Thanks to our collaborators at Microsoft Genomics, it is fairly simple to get OpenCRAVAT up-and-running on Microsoft Azure. We recommend selecting the F2s v2 virtual machine (VM) for small jobs, and F16s zV2 VM for heavier loads that include multiple samples with whole genome sequencing. After the VM is started, ssh into the VM and then run a few commands to install all necessary components:
To install OpenCRAVAT, run
pip3 install open-cravat
We recommend that users pull the store modules from Genomic Data Lake when running a VM on Azure, this dataset is a mirror of the store at https://store.opencravat.org and https://run.opencravat.org. To facilitate this, we provide a small script for pulling and downloading the relevant modules.
Determine the annotation and analysis modules that you’d like to download. View all available options with
oc module ls -a
Download the import_modules.py script, and place it in the same directory as azcopy
To run the script, type
python3 import_modules.py module1 module2
For more information, consult the genomicsnotesbooks guide to downloading specific databases and deploying a Data Science VM on Azure for OpenCRAVAT at https://github.com/microsoft/genomicsnotebook/blob/main/sample-notebooks/genomics-opencravat.ipynb
Amazon Web Services¶
OpenCRAVAT is usable on Amazon Web Services in two ways. The first is an AMI that contains an up to date version of the package and almost all annotators. The second is a CloudFormation workflow which will use the AMI to annotate variants in S3 buckets.

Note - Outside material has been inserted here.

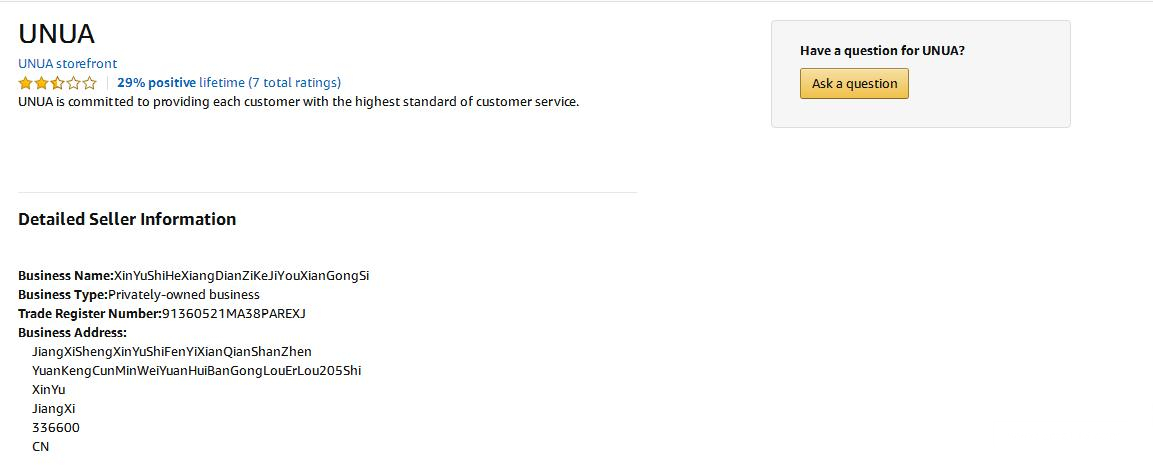Click the half-filled third rating star
The width and height of the screenshot is (1153, 468).
click(58, 83)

The AMI is a public community image in the us-east-1 region called OpenCRAVAT-version (for example OpenCRAVAT-1.7.1). Here is a link.
The AMI runs CentOS 7 and consists of two 300 GB volumes, a root/job
volume, and a data volume mounted at
/mnt/ssd. Log in as the default
centos. Modules are located at
/mnt/ssd/oc, and config
files are at
We recommend at least a 4 core, 4 GB machine. Expect to use approximately 300 MB of ram per 1 million variants. OpenCRAVAT will run faster with more cores, as certain parts of the annotation process are parallel. Best performance is achieved by either using an Provisioned IOPS SSD for the modules volume, or choosing an instance with an ephemeral ssd and moving the modules to it.